Mahrem kelimesinin sözlük anlamına baktığınızda küçük nüanslar dışında fark göremiyorsunuz. Genelde; ‘başkalarına söylenmeyen, gizli’ gibi anlamlara geliyor. Risale-i Nur içindeki kullanımlarında da benzer şeyler var: Her nerede bir ‘mahrem’ ifadesi geçiyorsa, hemen anlıyorsunuz ki; o mesele biraz özel/içsel bir meseledir. Her yerde bahsi uygun değildir. O meseledeki hakikate ulaşmak için metinlere belli bir yakınlığın -ve belki muhabbetin- hasıl olması gerekir. Yoksa yine doğru olur, fakat hikmetli olmaz. Ki belagat de hakikatin, muhatap ve zamanla uyumlu dile getirilmesidir.
Bugünlerde Barla Lahikası’ndaki “Mahrem bir suale cevaptır” bahsini okurken de bunlar aklımdaydı. Orada, ‘bir talebesinin’ sorusuna cevap veren Bediüzzaman da mektubunun başına bu kaydın düşülmesini istemişti.
Damağımda aynı lezzeti bıraktı cevap ve soru... Fakat mahrem kavramı üzerine düşününce, yeni soru işaretlerim oldu bu sefer. Öyle ya, ben şimdiye kadar bu mahrem kaydını devrin idaresinin sakıncalı gördüğü eserlerin ‘daha tedbirli’ bir şekilde ulaştırılması için konulan birşey olduğunu düşünüyordum. Yani her ne ki, mahremdi; bir zamanlar yasaklı/siyasi bir eserdi. (Örneğin: 5. Şua ve Kevser tefsiri...) Şimdi şartlar değişmiş, mahremiyetten eser kalmamıştı. Peki kayıtlar hâlâ neden duruyordu? Ve daha önemlisi: Böylesi siyasetle alakasız bahislerde neden bu kayıt vardı?

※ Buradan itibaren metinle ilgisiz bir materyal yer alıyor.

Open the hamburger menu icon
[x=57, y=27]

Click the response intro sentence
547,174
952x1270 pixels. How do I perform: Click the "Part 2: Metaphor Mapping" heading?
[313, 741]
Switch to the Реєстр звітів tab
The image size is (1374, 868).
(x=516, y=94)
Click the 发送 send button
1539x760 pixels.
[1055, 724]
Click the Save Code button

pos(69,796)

Biraz sonra, yaşadığım örneklerden hareketle şuna uyandım: Böylesi mahrem kaydı olan bahisler, ne zaman her sınıftan insanın dahil olduğu bir platformda konuşulsa; orada bir rekabet hissi uyanıyordu. Risale-i Nur’un böylesi bahisleri, biraz daha yakınlık gerektirdiği için, yeni tanışanlarla (veyahut tanıyan ama muhabbeti yeterli seviyeye gelmeyenlerle) konuşulsa, onların bir kısmında arıza yapıyordu. Hatta çokları Risaleleri sevdikleri halde bunların konuşulmasından sıkılıyorlardı. Gönüllerindeki mürşidin üstünde bir makamı Risalelere atfetmemiz, onları rahatsız ediyordu.
Burada bir yanlışı daha tanımladım: Bazı acemi ama samimi talebeler, Risale-i Nur’a daha çok talebe kazandırmak için uğraşırlarken; eğer karşılarındaki dinî arka plana sahip birisi ise, önce böylesi bahislerle tebliğe girişiyorlardı. Risale-i Nur’un faziletlerinin yüksekliğini, diğerlerini nasıl geride bıraktığını medar-ı bahis yaparak tebliğe başlıyorlardı. Bu yöntem, kalp kazanmaktan ziyade, kaybettiriyordu.
Mesela bu “Mahrem bir suale cevaptır” bahsi... Neredeyse bütün Hizmet Rehberleri’nde bulunan bu bahis, üzerindeki mahrem kaydı unutularak bir tebliğ aracı olarak kullanılıyordu. Ve belki çoklarda da aksi netice veriyordu. Risale-i Nur’u sevdirelim derken, soğutuyordu. Halbuki bizzat müellifinin kaydıyla bu, dairenin zaten içinde olanlara yapılan bir açıklamaydı. Dışarıdakilerle bu dille konuşmak doğru değildi. Hatırlarsak, böylesi bir amaçla yazdığı İhlas Risalesi’nde şöyle diyordu: “(...) kardeşlerinizi tenkit etmemek ve onların üstünde faziletfuruşluk nev’inden gıpta damarını tahrik etmemektir.”
Böylece, bu bahisten hareketle bir hatamı daha teşhis etmiş oldum. Risale-i Nur’u anlatmaya bizzat Risale-i Nur’un ‘diğerlerinden yüksekliğini’ konuşarak başlamak, diğerlerine muhabbeti olanlar için ciddi bir yaralamaydı. Apaçık bir şekilde gıpta damarını tahrikti. Mahrem, mahrem olanlarla konuşulmalıydı. Ve mahremin bir diğer manası da ‘en yakın insanlar dairesi’ demekti.